Something like this:


----------



## louisville chevy (Feb 1, 2008)

you can buy any set you want and have them chromed, it wont hurt them or anything, you just have to measure the length of the monts with it all the way up and all the way down, you dont want to get a nice set and then rip them into two


----------



## Wizzard (Mar 3, 2007)

> _Originally posted by louisville chevy_@Aug 1 2008, 06:33 PM~11233839
> *you can buy any set you want and have them chromed, it wont hurt them or anything, you just have to measure the length of the monts with it all the way up and all the way down, you dont want to get a nice set and then rip them into two
> *


Ok, its just that I heard that there was somekind of special rear shocks that was made specially to be put on cars with hydraulics. 

I got a stock pair right now wich I havent put on yet and I know my car raises too high to put on "regular" shocks, I will try to post a pic of one of the last shocks that where on when I bought the car. The screws on the upper mount where also twisted.


----------



## racerboy (Jul 22, 2007)

What length cylinders are you running? 12" are about the longest you can run with shox.

Keep in mind the longer the shock is at extension, the longer it will also be when compressed. You may not be able to lay it with long shocks.

Personally, i ditched mine. Looks cleaner. Of course mine is not a daily, so ride quality is not important..


----------



## ice64berg (Jan 21, 2002)

go to auto zone and tell them you have a 94 chevy 3500 4x4 they are about 27 inches extentended and about 14.5 collapsed ... 

car dont lay out with them on but it lifts pretty high ..


----------



## Wizzard (Mar 3, 2007)

Thanks for your answers, I dont drive mine as a daily either.
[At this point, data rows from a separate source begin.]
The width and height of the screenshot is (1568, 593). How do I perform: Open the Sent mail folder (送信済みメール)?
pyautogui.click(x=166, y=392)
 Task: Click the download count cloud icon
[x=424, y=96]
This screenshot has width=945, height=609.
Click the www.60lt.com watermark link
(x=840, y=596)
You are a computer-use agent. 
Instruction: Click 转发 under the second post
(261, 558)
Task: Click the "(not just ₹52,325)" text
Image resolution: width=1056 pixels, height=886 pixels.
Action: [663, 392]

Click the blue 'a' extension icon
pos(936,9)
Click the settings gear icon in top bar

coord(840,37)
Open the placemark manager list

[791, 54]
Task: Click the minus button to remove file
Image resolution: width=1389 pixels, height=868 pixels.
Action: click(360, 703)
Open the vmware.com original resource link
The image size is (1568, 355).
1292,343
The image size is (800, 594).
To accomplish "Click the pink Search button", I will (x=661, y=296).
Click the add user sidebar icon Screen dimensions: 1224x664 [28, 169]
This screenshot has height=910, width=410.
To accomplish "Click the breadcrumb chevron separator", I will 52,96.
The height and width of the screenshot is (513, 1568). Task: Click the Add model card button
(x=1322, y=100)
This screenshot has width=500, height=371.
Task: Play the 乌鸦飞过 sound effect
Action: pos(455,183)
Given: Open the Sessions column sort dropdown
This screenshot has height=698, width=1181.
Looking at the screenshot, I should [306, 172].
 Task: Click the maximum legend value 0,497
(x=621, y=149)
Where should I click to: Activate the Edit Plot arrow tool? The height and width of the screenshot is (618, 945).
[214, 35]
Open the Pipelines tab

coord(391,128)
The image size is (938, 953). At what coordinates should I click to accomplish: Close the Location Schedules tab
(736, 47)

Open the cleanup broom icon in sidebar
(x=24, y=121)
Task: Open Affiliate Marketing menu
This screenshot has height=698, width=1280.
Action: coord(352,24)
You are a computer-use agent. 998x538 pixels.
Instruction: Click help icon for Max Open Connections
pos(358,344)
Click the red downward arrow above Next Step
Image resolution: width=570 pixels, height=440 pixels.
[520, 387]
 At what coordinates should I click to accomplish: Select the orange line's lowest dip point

Dont think I will be using rear shocks...Like laying it down in the back.


----------



## 714impala (Oct 29, 2006)

> _Originally posted by WickedWizzard_@Aug 1 2008, 09:12 AM~11233136
> *Anyone know where I can get some rear shocks for a 1964 Impala, they have to work with hydraulics without getting bent.
> Chrome is a plus but black or whit will do too.
> Something like this:
> ...


----------



## Wizzard (Mar 3, 2007)

> _Originally posted by 714impala_@Aug 7 2008, 07:41 AM~11281509
> *
> *


Damn this **** is after me! :0


----------



## KINGFISH_CUSTOMS (Oct 8, 2006)

> _Originally posted by WickedWizzard_@Aug 3 2008, 12:41 AM~11245276
> *Thanks for your answers, I dont drive mine as a daily either. Dont think I will be using rear shocks...Like laying it down in the back.
> *


u can always run accumulators on the back pumps


----------